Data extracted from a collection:
•••••

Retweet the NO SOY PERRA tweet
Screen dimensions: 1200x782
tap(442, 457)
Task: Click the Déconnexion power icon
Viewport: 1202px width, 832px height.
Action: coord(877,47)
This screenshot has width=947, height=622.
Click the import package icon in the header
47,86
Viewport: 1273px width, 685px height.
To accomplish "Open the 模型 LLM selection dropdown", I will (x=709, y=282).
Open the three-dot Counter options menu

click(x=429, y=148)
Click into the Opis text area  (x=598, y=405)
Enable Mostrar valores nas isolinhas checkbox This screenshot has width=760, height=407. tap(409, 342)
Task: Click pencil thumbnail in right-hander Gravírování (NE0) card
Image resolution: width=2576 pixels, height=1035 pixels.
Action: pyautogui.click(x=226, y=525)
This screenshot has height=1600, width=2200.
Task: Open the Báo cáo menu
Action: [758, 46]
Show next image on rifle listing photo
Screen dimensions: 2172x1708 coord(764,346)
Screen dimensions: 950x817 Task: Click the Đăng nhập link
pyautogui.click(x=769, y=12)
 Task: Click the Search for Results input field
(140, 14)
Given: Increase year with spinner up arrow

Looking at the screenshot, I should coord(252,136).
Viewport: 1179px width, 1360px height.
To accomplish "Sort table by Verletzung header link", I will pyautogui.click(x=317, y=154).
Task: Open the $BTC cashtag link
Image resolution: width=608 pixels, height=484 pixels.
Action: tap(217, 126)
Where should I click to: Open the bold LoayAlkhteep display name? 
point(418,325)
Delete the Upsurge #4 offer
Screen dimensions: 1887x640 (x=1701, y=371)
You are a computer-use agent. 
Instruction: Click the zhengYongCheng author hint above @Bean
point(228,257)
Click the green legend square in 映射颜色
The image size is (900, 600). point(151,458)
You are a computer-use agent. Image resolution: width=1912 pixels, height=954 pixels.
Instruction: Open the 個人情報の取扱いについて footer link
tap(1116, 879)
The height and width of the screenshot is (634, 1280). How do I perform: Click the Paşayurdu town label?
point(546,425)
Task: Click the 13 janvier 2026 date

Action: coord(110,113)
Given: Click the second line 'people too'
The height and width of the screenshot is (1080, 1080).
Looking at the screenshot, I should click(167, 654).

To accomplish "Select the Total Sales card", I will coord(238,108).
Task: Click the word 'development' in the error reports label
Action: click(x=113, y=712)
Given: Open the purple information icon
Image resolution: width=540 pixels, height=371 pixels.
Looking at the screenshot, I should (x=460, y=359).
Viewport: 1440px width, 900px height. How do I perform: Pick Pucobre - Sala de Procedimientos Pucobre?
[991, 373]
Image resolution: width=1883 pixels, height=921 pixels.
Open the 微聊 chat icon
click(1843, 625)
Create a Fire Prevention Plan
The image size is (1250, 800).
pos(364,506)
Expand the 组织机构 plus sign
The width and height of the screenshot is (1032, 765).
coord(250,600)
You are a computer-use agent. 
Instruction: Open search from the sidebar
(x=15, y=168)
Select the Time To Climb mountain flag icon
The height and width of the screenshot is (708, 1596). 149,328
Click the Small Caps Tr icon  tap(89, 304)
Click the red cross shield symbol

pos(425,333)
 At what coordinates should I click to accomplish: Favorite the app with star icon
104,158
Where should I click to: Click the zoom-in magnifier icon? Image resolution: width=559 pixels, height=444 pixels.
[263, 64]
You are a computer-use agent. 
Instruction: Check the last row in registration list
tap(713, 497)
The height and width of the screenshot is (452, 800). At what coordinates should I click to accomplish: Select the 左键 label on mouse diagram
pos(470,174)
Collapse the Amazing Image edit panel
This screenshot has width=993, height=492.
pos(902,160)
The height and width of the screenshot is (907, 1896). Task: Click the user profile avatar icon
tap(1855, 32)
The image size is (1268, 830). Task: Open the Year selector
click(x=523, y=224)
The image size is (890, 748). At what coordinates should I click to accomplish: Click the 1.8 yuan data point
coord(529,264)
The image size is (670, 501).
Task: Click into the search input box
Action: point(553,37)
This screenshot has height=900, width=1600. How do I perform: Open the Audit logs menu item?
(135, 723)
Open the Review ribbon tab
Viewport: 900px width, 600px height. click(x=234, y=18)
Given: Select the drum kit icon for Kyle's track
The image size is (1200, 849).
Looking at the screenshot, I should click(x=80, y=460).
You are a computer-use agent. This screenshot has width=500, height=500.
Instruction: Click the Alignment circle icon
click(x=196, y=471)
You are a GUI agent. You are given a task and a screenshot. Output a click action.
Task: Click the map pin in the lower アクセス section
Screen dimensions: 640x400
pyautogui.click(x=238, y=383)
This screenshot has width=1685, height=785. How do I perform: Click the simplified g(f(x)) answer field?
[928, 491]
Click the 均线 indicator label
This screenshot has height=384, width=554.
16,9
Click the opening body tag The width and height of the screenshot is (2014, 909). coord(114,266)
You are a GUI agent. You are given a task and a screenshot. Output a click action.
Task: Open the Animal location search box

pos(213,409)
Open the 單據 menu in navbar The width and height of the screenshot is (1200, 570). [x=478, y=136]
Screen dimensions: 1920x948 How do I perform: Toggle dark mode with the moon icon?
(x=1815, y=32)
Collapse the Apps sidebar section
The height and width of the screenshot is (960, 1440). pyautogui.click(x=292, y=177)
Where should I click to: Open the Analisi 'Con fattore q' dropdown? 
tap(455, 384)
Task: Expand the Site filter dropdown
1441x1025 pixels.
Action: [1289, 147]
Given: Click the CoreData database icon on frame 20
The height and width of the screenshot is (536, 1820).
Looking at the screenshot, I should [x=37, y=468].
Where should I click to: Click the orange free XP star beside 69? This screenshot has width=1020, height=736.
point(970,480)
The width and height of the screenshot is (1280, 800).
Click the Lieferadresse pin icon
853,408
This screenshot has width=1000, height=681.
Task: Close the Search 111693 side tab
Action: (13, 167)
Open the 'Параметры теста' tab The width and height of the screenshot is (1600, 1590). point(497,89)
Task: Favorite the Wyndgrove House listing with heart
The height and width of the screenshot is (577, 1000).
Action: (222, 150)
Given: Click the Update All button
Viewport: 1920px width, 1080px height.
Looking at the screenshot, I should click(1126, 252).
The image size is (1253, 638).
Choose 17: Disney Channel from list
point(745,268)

•••••

**Requirement:** Please transcribe the data above without changes, from its first line to its "Click into the Opis" line, and leave out anything past that.

**Written response:**
Retweet the NO SOY PERRA tweet
Screen dimensions: 1200x782
tap(442, 457)
Task: Click the Déconnexion power icon
Viewport: 1202px width, 832px height.
Action: coord(877,47)
This screenshot has width=947, height=622.
Click the import package icon in the header
47,86
Viewport: 1273px width, 685px height.
To accomplish "Open the 模型 LLM selection dropdown", I will (x=709, y=282).
Open the three-dot Counter options menu

click(x=429, y=148)
Click into the Opis text area  (x=598, y=405)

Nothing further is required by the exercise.